# The task
Return, character for character, the lines from the one containing "You are a GUI" to the one containing "pos(435,171)", both included. Leave out the pictures.

# Stored rows
%%

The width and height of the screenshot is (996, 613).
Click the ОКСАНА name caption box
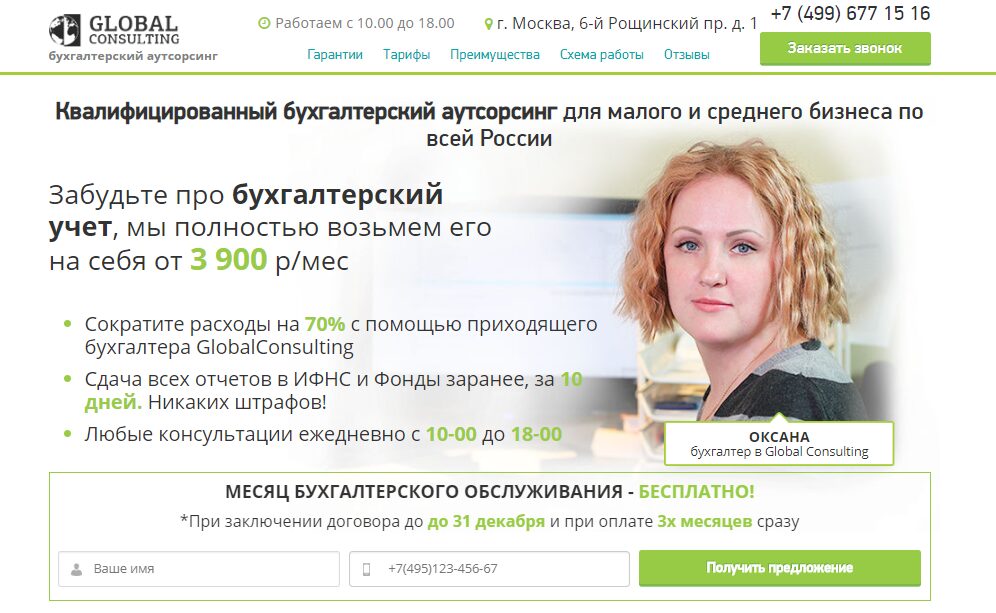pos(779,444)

%%
%%

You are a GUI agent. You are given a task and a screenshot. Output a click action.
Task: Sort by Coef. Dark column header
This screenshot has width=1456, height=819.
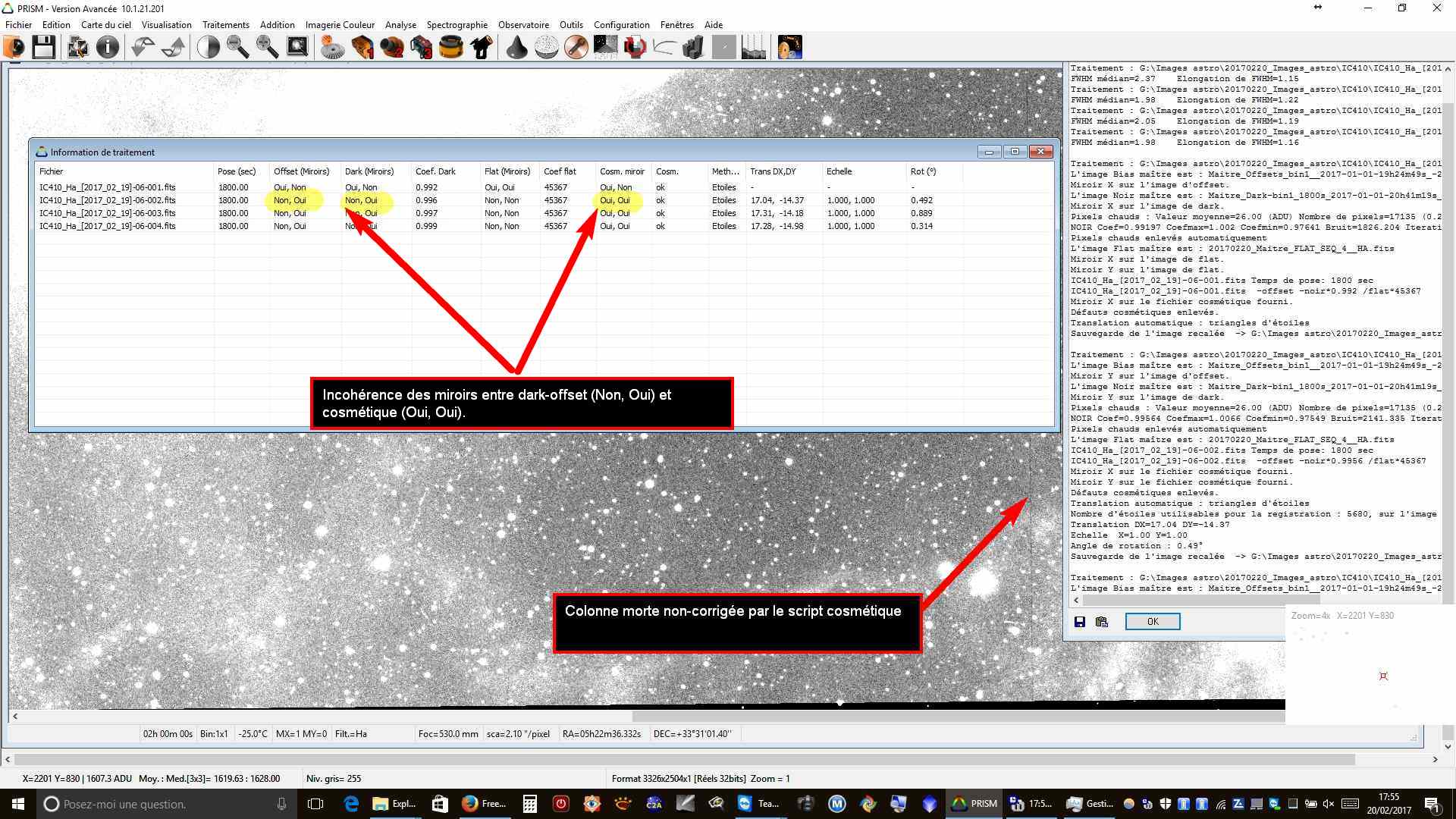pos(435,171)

%%
%%

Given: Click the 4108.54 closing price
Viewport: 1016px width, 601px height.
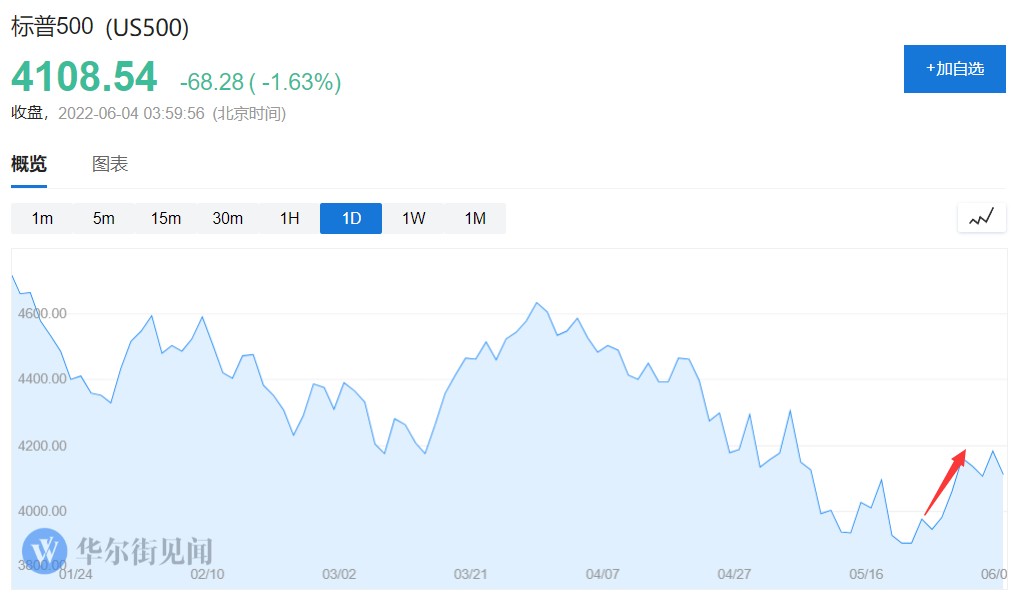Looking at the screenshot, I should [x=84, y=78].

%%

# Correct output
You are a GUI agent. You are given a task and a screenshot. Output a click action.
Task: Sort by Coef. Dark column header
This screenshot has width=1456, height=819.
pos(435,171)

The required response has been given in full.